Con il documentario “S is for Stanley” avete vinto il David di Donatello nel 2016. Cosa avete scoperto? Quale Kubrick esce fuori secondo lei?

«Il libro e di conseguenza il film per me erano occasioni per far conoscere un aspetto inedito di Kubrick. Per la prima volta si può intravedere quale era la sua quotidianità, come passava il tempo quando non girava, come si comportava con le persone che gli erano vicine. Dai racconti del libro e del film emerge la personalità di Kubrick come uomo, non solo come artista. Si poteva insomma creare un ritratto emotivo di Kubrick, cosa che, considerata la sua reticenza, costituisce un unicum irripetibile».

 

Qual è l’aneddoto della storia di Emilio che più l’ha colpita o che ritiene più emblematico del regista e dell’uomo?

«Il fatto che gestisse la sua casa esattamente come gestiva i set cinematografici. “O ti importa o non ti importa,” diceva sempre. Se ti importa, fai tutto il possibile affinché tutto vada per il verso giusto».

 

Tolta la fotografia, parte importante del suo mestiere, e gli scacchi, nei quali eccelleva, quali erano le sue passioni? Seguiva uno sport in particolare?

«Era piuttosto interessato allo sport, specialmente il football americano, di cui si faceva spedire VHS registrate da sua sorella in modo da guardare le partite prima che ci fosse la televisione satellitare».

 

Esclusa questa vicenda sorprendente e la collaborazione con Milena Canonero, quale il rapporto tra Stanley Kubrick e l’Italia? Ha avuto dei modelli tra qualcuno dei nostri registi? C’erano un attore o un’attrice italiana con cui voleva collaborare?

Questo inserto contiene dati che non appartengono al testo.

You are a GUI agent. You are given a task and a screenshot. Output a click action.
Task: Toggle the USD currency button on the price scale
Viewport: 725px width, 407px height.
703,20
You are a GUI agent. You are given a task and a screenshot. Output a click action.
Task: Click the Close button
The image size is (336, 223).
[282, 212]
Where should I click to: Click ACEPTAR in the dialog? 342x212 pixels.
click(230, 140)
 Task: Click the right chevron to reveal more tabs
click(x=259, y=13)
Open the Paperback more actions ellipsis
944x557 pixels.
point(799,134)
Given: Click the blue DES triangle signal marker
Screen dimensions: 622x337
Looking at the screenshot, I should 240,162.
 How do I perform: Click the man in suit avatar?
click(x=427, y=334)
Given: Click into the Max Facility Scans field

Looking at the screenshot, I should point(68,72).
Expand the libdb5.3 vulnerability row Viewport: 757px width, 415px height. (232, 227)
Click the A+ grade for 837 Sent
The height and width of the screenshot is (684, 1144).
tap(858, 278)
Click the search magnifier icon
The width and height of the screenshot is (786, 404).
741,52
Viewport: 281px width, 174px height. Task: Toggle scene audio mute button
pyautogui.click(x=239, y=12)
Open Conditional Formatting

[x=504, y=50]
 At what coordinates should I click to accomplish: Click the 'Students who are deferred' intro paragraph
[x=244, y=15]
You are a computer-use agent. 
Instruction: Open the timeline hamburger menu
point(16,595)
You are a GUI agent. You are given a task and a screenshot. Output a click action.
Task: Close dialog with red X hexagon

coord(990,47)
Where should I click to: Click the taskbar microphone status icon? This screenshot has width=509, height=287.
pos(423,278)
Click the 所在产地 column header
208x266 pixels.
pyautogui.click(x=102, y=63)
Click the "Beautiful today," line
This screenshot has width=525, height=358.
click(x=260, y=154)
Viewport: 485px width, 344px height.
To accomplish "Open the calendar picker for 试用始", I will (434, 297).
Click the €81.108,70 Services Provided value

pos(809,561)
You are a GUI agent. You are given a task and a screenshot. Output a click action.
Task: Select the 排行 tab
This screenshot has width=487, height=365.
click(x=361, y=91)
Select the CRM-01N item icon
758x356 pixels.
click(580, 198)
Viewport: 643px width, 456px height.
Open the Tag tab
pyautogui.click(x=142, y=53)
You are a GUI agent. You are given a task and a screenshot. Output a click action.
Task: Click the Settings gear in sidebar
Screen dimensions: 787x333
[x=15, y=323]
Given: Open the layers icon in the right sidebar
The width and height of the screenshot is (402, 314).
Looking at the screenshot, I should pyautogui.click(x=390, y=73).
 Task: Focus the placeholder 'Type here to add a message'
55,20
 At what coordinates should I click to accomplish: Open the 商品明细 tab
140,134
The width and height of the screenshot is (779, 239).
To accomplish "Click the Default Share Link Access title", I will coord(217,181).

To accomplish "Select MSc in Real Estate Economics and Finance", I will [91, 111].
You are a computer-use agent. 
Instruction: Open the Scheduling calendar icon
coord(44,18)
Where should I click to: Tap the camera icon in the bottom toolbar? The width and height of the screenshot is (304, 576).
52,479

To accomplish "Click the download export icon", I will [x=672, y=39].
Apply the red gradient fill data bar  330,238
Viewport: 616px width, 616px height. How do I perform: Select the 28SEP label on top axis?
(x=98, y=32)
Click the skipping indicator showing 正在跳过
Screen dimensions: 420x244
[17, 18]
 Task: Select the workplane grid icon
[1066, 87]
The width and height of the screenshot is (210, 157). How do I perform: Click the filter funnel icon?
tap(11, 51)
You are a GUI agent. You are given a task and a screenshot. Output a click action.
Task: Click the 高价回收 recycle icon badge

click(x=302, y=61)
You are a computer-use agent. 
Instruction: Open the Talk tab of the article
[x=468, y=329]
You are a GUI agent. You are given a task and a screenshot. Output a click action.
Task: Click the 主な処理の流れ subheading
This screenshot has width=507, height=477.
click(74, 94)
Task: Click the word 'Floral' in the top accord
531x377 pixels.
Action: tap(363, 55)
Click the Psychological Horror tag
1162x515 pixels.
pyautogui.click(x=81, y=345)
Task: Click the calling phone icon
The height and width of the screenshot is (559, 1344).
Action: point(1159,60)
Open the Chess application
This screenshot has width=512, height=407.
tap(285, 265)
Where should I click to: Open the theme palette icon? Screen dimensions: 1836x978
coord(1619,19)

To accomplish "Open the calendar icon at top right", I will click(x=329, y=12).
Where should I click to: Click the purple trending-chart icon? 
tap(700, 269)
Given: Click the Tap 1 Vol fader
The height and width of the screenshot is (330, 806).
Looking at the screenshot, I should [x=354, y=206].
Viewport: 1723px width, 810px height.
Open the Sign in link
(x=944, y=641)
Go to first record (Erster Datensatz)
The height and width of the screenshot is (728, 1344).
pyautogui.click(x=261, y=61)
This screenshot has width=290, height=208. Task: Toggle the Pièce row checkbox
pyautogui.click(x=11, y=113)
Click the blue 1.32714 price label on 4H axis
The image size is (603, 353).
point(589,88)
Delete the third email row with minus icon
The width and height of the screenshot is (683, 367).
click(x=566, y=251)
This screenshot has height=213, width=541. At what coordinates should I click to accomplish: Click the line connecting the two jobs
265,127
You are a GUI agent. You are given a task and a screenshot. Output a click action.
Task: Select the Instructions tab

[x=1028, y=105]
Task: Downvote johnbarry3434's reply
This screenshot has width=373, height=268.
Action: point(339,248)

«Ci sono diversi artisti italiani che Kubrick ha contattato per collaborazioni che poi non hanno avuto successo, ad esempio Ennio Morricone per le musiche di “Arancia Meccanica” o Nino Rota per quelle di “Barry Lyndon”. Si sentiva telefonicamente piuttosto spesso con Fellini, probabilmente il regista italiano che più lo affascinava. Kubrick ha anche mantenuto una lunghissima collaborazione e amicizia con Riccardo Aragno, il traduttore di tutti i suoi copioni da “Arancia Meccanica” in poi, e Mario Maldesi, il direttore del doppiaggio delle versioni italiane dei suoi film. Maldesi mi ha raccontato che Kubrick era particolarmente soddisfatto di Giancarlo Giannini, che ha doppiato sia Redmond Barry che Jack Torrence».

 

Di quale film si sentiva più soddisfatto? E quale invece il meno amato?

«Sicuramente il film che non amava era il suo esordio, “Paura e Desiderio”, e aveva ragione: è tremendo. Kubrick ha cercato di rintracciare tutte le copie esistenti per distruggerle. Gliene sono tuttavia sfuggite un paio, così il film è sopravvissuto. Guardatelo a vostro rischio e pericolo. L’unico pregio è che dura meno di un’ora e venti. Non credo che avesse un film preferito: come dice sua figlia Katharina, il preferito è sempre l’ultimo realizzato».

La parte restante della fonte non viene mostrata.